● Material for this task:
=-=-=-=-=
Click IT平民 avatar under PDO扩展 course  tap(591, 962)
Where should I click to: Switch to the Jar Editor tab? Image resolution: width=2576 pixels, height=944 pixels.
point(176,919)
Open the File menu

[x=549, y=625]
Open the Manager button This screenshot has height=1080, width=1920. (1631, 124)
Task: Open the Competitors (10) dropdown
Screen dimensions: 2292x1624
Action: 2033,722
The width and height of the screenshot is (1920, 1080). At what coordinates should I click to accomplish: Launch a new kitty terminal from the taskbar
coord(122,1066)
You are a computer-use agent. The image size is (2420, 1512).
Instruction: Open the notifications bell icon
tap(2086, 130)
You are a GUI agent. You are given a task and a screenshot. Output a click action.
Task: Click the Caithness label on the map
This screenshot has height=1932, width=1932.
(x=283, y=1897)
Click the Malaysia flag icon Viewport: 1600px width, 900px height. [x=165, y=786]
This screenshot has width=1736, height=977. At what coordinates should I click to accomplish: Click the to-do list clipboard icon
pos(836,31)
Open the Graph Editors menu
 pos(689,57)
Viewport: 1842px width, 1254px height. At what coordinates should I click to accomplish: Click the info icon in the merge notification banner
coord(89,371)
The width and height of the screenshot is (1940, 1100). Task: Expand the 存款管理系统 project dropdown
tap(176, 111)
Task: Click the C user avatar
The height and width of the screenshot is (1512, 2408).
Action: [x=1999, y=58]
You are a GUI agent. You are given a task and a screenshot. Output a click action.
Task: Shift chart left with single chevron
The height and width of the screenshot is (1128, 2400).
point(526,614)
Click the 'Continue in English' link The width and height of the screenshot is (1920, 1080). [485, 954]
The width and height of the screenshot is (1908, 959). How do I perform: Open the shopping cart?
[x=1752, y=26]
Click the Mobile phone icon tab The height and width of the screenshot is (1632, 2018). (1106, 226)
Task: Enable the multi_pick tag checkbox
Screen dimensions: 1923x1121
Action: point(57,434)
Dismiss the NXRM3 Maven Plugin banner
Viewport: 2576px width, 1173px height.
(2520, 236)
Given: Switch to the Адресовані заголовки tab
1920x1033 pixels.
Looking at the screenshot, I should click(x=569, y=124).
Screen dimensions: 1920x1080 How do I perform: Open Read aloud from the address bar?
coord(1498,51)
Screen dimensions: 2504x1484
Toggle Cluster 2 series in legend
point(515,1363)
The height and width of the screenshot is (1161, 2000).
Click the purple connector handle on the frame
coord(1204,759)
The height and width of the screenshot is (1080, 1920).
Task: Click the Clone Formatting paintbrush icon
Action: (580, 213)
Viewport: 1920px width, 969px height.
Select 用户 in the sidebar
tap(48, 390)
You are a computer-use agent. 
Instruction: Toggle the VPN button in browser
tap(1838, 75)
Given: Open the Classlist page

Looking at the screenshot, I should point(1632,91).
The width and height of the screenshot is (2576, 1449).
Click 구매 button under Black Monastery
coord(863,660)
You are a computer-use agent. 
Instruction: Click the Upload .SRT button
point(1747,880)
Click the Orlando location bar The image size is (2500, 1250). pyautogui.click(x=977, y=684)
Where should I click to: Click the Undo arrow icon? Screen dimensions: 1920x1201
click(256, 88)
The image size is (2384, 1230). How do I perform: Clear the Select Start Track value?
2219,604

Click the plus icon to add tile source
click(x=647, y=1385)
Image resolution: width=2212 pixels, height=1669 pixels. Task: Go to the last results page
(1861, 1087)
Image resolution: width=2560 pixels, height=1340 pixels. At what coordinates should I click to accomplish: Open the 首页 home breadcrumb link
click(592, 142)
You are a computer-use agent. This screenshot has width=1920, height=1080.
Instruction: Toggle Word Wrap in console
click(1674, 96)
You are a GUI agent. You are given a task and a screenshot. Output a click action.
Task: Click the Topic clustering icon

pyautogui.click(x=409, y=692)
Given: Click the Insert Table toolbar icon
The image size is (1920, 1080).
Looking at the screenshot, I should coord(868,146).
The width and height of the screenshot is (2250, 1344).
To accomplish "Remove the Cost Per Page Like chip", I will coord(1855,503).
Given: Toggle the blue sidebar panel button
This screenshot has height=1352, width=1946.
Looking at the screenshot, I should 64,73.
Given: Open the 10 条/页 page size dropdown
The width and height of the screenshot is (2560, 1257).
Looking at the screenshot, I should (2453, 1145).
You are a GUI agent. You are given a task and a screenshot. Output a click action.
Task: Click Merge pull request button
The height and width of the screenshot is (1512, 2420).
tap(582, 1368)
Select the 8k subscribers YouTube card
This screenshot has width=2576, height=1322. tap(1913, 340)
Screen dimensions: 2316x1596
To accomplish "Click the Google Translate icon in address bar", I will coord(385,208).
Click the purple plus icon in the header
=-=-=-=-=
● Action item: Repeat the records exactly, including every line.

● Output below:
Click IT平民 avatar under PDO扩展 course  tap(591, 962)
Where should I click to: Switch to the Jar Editor tab? Image resolution: width=2576 pixels, height=944 pixels.
point(176,919)
Open the File menu

[x=549, y=625]
Open the Manager button This screenshot has height=1080, width=1920. (1631, 124)
Task: Open the Competitors (10) dropdown
Screen dimensions: 2292x1624
Action: 2033,722
The width and height of the screenshot is (1920, 1080). At what coordinates should I click to accomplish: Launch a new kitty terminal from the taskbar
coord(122,1066)
You are a computer-use agent. The image size is (2420, 1512).
Instruction: Open the notifications bell icon
tap(2086, 130)
You are a GUI agent. You are given a task and a screenshot. Output a click action.
Task: Click the Caithness label on the map
This screenshot has height=1932, width=1932.
(x=283, y=1897)
Click the Malaysia flag icon Viewport: 1600px width, 900px height. [x=165, y=786]
This screenshot has width=1736, height=977. At what coordinates should I click to accomplish: Click the to-do list clipboard icon
pos(836,31)
Open the Graph Editors menu
 pos(689,57)
Viewport: 1842px width, 1254px height. At what coordinates should I click to accomplish: Click the info icon in the merge notification banner
coord(89,371)
The width and height of the screenshot is (1940, 1100). Task: Expand the 存款管理系统 project dropdown
tap(176, 111)
Task: Click the C user avatar
The height and width of the screenshot is (1512, 2408).
Action: [x=1999, y=58]
You are a GUI agent. You are given a task and a screenshot. Output a click action.
Task: Shift chart left with single chevron
The height and width of the screenshot is (1128, 2400).
point(526,614)
Click the 'Continue in English' link The width and height of the screenshot is (1920, 1080). [485, 954]
The width and height of the screenshot is (1908, 959). How do I perform: Open the shopping cart?
[x=1752, y=26]
Click the Mobile phone icon tab The height and width of the screenshot is (1632, 2018). (1106, 226)
Task: Enable the multi_pick tag checkbox
Screen dimensions: 1923x1121
Action: point(57,434)
Dismiss the NXRM3 Maven Plugin banner
Viewport: 2576px width, 1173px height.
(2520, 236)
Given: Switch to the Адресовані заголовки tab
1920x1033 pixels.
Looking at the screenshot, I should click(x=569, y=124).
Screen dimensions: 1920x1080 How do I perform: Open Read aloud from the address bar?
coord(1498,51)
Screen dimensions: 2504x1484
Toggle Cluster 2 series in legend
point(515,1363)
The height and width of the screenshot is (1161, 2000).
Click the purple connector handle on the frame
coord(1204,759)
The height and width of the screenshot is (1080, 1920).
Task: Click the Clone Formatting paintbrush icon
Action: (580, 213)
Viewport: 1920px width, 969px height.
Select 用户 in the sidebar
tap(48, 390)
You are a computer-use agent. 
Instruction: Toggle the VPN button in browser
tap(1838, 75)
Given: Open the Classlist page

Looking at the screenshot, I should point(1632,91).
The width and height of the screenshot is (2576, 1449).
Click 구매 button under Black Monastery
coord(863,660)
You are a computer-use agent. 
Instruction: Click the Upload .SRT button
point(1747,880)
Click the Orlando location bar The image size is (2500, 1250). pyautogui.click(x=977, y=684)
Where should I click to: Click the Undo arrow icon? Screen dimensions: 1920x1201
click(256, 88)
The image size is (2384, 1230). How do I perform: Clear the Select Start Track value?
2219,604

Click the plus icon to add tile source
click(x=647, y=1385)
Image resolution: width=2212 pixels, height=1669 pixels. Task: Go to the last results page
(1861, 1087)
Image resolution: width=2560 pixels, height=1340 pixels. At what coordinates should I click to accomplish: Open the 首页 home breadcrumb link
click(592, 142)
You are a computer-use agent. This screenshot has width=1920, height=1080.
Instruction: Toggle Word Wrap in console
click(1674, 96)
You are a GUI agent. You are given a task and a screenshot. Output a click action.
Task: Click the Topic clustering icon

pyautogui.click(x=409, y=692)
Given: Click the Insert Table toolbar icon
The image size is (1920, 1080).
Looking at the screenshot, I should coord(868,146).
The width and height of the screenshot is (2250, 1344).
To accomplish "Remove the Cost Per Page Like chip", I will coord(1855,503).
Given: Toggle the blue sidebar panel button
This screenshot has height=1352, width=1946.
Looking at the screenshot, I should 64,73.
Given: Open the 10 条/页 page size dropdown
The width and height of the screenshot is (2560, 1257).
Looking at the screenshot, I should (2453, 1145).
You are a GUI agent. You are given a task and a screenshot. Output a click action.
Task: Click Merge pull request button
The height and width of the screenshot is (1512, 2420).
tap(582, 1368)
Select the 8k subscribers YouTube card
This screenshot has width=2576, height=1322. tap(1913, 340)
Screen dimensions: 2316x1596
To accomplish "Click the Google Translate icon in address bar", I will coord(385,208).
Click the purple plus icon in the header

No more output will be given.